━━━━━ Data lines

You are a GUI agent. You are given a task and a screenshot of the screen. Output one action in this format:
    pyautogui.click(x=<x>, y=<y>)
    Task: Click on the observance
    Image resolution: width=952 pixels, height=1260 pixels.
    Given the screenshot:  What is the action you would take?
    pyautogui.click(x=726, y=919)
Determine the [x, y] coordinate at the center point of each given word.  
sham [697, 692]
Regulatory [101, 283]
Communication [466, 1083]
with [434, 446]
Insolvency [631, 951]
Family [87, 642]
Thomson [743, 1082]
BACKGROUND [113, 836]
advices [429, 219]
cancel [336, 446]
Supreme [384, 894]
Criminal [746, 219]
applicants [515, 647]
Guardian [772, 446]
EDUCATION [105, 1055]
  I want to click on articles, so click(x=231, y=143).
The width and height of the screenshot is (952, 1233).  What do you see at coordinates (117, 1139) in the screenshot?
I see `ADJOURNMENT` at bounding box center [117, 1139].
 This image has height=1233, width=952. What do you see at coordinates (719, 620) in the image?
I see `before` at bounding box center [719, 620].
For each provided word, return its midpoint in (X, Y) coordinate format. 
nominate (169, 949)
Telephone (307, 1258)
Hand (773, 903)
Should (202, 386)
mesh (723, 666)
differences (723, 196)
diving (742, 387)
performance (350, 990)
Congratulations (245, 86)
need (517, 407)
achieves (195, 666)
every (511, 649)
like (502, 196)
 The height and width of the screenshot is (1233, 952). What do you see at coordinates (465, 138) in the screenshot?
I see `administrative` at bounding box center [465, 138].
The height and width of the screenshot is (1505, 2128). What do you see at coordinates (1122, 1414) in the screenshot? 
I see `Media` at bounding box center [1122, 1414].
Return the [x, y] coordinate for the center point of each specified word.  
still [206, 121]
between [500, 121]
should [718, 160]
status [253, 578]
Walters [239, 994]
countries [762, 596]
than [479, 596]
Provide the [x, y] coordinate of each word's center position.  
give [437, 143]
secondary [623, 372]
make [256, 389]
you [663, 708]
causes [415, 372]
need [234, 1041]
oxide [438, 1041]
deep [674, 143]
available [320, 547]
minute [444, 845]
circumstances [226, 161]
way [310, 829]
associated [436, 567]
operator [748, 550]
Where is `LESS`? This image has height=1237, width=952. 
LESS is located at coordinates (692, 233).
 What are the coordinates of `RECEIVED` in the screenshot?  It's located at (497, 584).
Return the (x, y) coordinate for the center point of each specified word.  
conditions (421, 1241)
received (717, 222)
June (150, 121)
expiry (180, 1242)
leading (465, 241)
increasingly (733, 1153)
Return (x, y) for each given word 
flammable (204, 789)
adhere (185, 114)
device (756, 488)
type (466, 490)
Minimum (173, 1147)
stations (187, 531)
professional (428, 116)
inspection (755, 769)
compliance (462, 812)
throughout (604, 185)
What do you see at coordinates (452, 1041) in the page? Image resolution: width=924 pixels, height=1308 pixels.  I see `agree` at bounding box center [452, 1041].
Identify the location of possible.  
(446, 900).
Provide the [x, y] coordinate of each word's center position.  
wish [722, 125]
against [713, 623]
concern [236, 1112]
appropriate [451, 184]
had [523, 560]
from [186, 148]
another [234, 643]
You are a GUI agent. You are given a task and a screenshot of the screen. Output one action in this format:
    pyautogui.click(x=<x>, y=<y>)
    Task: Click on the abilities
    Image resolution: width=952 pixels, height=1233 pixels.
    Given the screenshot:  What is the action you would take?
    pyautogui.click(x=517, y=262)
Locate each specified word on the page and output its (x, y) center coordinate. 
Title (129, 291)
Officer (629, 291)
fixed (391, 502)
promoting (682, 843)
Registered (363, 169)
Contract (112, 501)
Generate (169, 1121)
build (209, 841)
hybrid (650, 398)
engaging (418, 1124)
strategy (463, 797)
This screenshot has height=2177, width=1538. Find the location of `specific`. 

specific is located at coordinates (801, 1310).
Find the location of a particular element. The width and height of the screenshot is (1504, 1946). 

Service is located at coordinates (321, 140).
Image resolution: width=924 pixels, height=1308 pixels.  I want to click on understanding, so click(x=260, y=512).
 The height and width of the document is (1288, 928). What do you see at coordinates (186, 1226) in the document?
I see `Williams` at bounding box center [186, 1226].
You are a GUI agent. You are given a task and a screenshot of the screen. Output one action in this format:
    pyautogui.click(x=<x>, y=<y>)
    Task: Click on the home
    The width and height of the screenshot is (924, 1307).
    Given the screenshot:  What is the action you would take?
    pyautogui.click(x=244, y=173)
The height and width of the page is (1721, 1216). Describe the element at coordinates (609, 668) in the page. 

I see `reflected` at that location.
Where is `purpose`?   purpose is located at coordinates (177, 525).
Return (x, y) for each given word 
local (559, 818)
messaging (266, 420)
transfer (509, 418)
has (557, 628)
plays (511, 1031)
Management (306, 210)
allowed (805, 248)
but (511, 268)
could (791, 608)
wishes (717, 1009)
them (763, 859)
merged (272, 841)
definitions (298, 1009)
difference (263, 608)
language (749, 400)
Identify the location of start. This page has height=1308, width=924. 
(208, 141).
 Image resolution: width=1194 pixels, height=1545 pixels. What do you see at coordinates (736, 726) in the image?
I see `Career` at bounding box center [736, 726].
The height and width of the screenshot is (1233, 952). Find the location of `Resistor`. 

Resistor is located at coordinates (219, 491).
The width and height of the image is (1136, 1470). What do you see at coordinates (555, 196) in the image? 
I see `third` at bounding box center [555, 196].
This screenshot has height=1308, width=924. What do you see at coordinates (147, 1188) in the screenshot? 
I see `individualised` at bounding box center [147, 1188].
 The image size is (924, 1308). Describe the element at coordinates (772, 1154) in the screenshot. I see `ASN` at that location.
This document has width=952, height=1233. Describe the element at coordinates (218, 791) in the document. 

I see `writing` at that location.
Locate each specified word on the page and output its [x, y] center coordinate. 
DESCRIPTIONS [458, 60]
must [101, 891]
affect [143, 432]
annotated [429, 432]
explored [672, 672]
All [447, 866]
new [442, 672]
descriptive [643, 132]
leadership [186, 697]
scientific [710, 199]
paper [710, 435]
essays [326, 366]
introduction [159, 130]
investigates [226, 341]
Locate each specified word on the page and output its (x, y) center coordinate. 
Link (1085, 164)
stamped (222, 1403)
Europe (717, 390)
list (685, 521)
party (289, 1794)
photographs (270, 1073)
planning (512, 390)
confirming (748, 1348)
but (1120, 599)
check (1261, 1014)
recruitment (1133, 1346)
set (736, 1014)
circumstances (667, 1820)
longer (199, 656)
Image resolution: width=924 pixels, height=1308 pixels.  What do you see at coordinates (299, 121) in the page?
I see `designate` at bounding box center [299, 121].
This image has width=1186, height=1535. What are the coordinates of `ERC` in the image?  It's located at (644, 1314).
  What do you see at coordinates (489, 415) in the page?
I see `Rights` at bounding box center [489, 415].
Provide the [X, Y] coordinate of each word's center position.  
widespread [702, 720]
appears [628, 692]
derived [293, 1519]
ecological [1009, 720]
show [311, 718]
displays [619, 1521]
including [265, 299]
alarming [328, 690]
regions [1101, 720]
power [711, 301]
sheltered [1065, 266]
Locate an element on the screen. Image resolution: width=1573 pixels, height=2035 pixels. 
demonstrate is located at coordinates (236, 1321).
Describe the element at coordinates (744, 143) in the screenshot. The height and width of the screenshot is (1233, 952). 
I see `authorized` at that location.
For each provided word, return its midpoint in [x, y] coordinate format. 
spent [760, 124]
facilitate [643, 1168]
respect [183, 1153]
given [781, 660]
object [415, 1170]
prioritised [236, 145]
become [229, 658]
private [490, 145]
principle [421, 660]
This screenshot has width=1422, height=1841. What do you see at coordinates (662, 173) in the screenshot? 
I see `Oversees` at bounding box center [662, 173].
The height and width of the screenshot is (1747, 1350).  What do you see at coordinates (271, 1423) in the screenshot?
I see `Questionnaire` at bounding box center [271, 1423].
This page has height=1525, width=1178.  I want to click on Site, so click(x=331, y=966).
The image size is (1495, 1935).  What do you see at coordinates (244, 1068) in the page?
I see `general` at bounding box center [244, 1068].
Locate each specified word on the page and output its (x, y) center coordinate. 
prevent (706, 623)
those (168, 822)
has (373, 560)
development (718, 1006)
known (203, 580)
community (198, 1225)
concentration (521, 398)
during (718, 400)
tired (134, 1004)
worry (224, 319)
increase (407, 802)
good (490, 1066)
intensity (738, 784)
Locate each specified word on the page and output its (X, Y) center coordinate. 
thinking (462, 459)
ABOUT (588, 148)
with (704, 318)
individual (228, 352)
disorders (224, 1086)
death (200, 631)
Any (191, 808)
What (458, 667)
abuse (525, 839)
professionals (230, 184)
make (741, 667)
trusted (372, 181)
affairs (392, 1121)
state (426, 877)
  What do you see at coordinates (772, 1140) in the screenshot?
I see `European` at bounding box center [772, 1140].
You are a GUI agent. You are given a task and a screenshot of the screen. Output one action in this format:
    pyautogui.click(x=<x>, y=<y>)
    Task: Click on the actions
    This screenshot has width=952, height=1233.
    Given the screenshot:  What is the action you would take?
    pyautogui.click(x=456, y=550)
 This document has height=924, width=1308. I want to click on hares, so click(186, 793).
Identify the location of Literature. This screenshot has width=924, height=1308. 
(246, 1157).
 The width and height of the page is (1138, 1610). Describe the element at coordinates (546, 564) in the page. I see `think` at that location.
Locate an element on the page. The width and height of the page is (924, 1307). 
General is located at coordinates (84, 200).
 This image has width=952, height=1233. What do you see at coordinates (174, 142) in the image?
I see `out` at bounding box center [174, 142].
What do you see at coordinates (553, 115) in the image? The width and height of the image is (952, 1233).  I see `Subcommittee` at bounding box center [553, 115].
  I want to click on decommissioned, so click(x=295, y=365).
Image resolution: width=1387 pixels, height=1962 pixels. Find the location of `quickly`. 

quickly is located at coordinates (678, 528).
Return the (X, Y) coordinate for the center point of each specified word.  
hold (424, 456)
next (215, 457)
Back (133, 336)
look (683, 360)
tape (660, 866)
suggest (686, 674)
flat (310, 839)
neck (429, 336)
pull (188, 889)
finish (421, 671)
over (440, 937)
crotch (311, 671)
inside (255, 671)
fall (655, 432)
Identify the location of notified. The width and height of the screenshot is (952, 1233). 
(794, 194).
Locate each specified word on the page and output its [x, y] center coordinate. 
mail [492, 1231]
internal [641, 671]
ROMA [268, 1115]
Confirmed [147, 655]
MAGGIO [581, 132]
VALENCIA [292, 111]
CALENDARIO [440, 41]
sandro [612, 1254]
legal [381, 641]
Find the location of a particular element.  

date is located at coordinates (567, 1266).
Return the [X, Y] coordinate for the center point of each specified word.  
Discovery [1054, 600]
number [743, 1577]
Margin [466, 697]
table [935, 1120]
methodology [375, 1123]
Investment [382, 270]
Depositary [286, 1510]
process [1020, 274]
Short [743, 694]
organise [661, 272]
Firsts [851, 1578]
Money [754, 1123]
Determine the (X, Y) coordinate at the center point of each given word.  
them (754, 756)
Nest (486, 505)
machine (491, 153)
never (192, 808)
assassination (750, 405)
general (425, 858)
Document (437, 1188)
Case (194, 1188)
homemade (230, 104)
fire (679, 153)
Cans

━━━━━━━━━━

Copy out the lines word for word, from the start of the entries through the line that contains "pyautogui.click(x=726, y=919)", including that line.

=== Solution for this problem ===
You are a GUI agent. You are given a task and a screenshot of the screen. Output one action in this format:
    pyautogui.click(x=<x>, y=<y>)
    Task: Click on the observance
    Image resolution: width=952 pixels, height=1260 pixels.
    Given the screenshot:  What is the action you would take?
    pyautogui.click(x=726, y=919)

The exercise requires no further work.